Introduction

Osteoarthritis (OA) remains the commonest arthritic disease and increasingly commands attention in our ageing populations. Indeed, in recent years, the full impact of osteoarthritis has become apparent. Various estimates suggest that more than 40% of 70-year-old people have the disease, and health care costs may rise to in excess of $100 billion in the USA. Accordingly, a number of major new research programs have been established to reappraise this Cinderella subject including the Osteoarthritis Initiative in the USA. The question still remains as to whether or not the underlying pathological processes that govern the causation and repair mechanisms in the OA joint are understood.

It took many years for research in OA to move away from the “wear and tear” concept of OA. Hyaline cartilage (HC) was deemed to be the important focus in OA, and much research effort and resource was focused upon it in the belief that it represented the cause as well as the manifestation of the disease. However, while much important research data have been forthcoming, and concepts of therapy innovated, HC research has failed to provide the full answers let alone provide the means to arrest the progress of disease. Even the therapies that have spun off from this research have proven little better than placebo in relieving pain, stiffness, and self-reported function [1]. By moving the focus from HC alone to consider it in its natural environment quickly demonstrated that HC was but one component in a complex series of tissue interactions, and hence, the concept that OA is a whole organ disorder has slowly gained popularity. However, even this holistic approach fails to grasp the real problems we have in understanding OA. For, indeed, do we really know what this disease is, or even if it is a single disorder? For example, the distinction between OA per se and the simple affects of ageing may be difficult. Older people loose bone and HC thickness. Minor osteophyte formation at joint margins may simply reflect instability and a repair mechanism. Further, as joints become more congruous, circulation of synovial fluid declines, nutrition may be further compromised and HC thins [2]. Thus, Kellgren and Lawrence [3] grade 1 joints may include older, rather than arthritic joints. Indeed, a correlation has been long reported in finger joints between joint space narrowing, joint margin “spurs” and age [4]. What threshold must we pass before an old joint becomes an OA joint?

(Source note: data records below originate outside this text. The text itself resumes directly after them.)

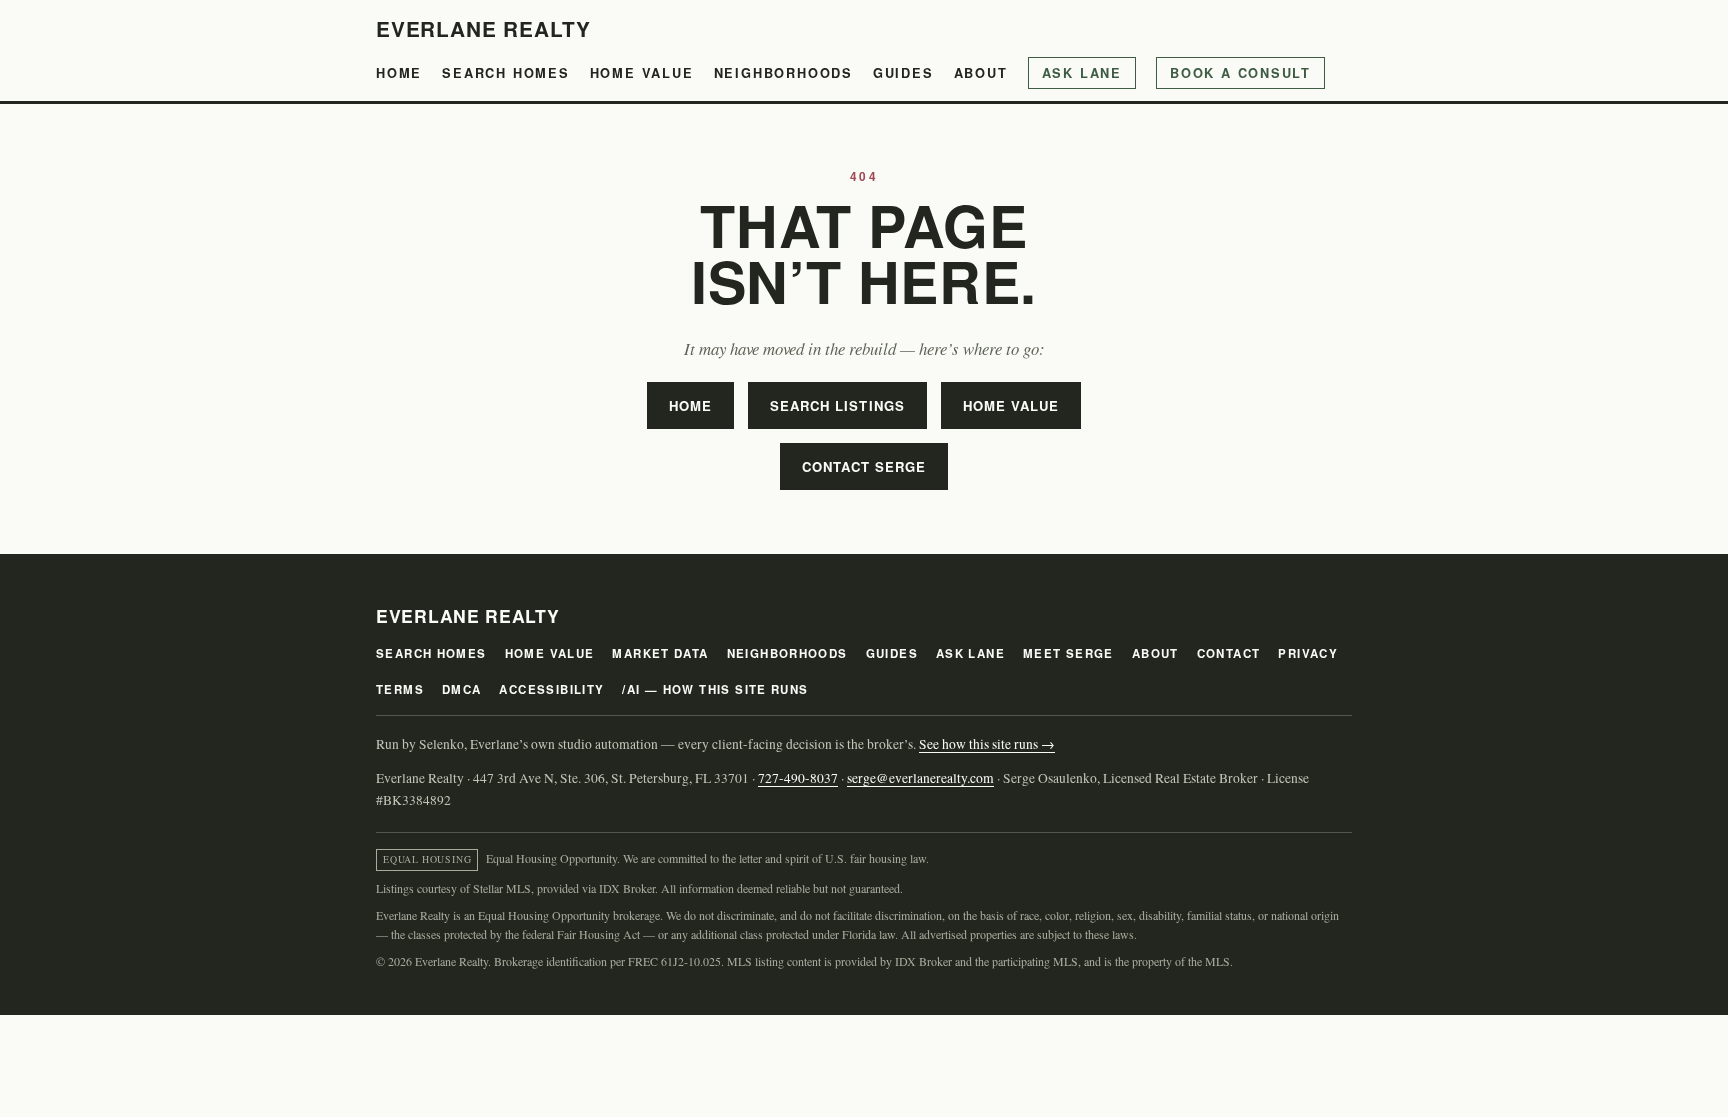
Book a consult (1240, 73)
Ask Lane (1082, 73)
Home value (642, 73)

OA is not a single disease

It is obvious from clinical observation that OA comprises a series of semi-discrete subsets (hand, knee, hip, and elbow for example). These are not easily explained on the “generalized OA” model that is generally advocated even if local considerations, such as femoroacetabular impingement are identified. Further, OA has marked familial tendencies, and a series of genetic markers are becoming identified. Even then, the manifestations of OA are by no means homogeneous ranging from the frankly destructive but non-generalized erosive hand OA, to slowly progressive hypertrophic hip or knee disease. We know nothing about the controllers of these responses. Clues may be found in the associated crystal expressions within the deranged joints such as coexistent calcium pyrophosphate dihydrate crystal deposition (CPPD) or the basic calcium phosphates found in rapidly destructive atrophic OA. Current evidence suggests that these are epiphenomena rather that cause and/or effect.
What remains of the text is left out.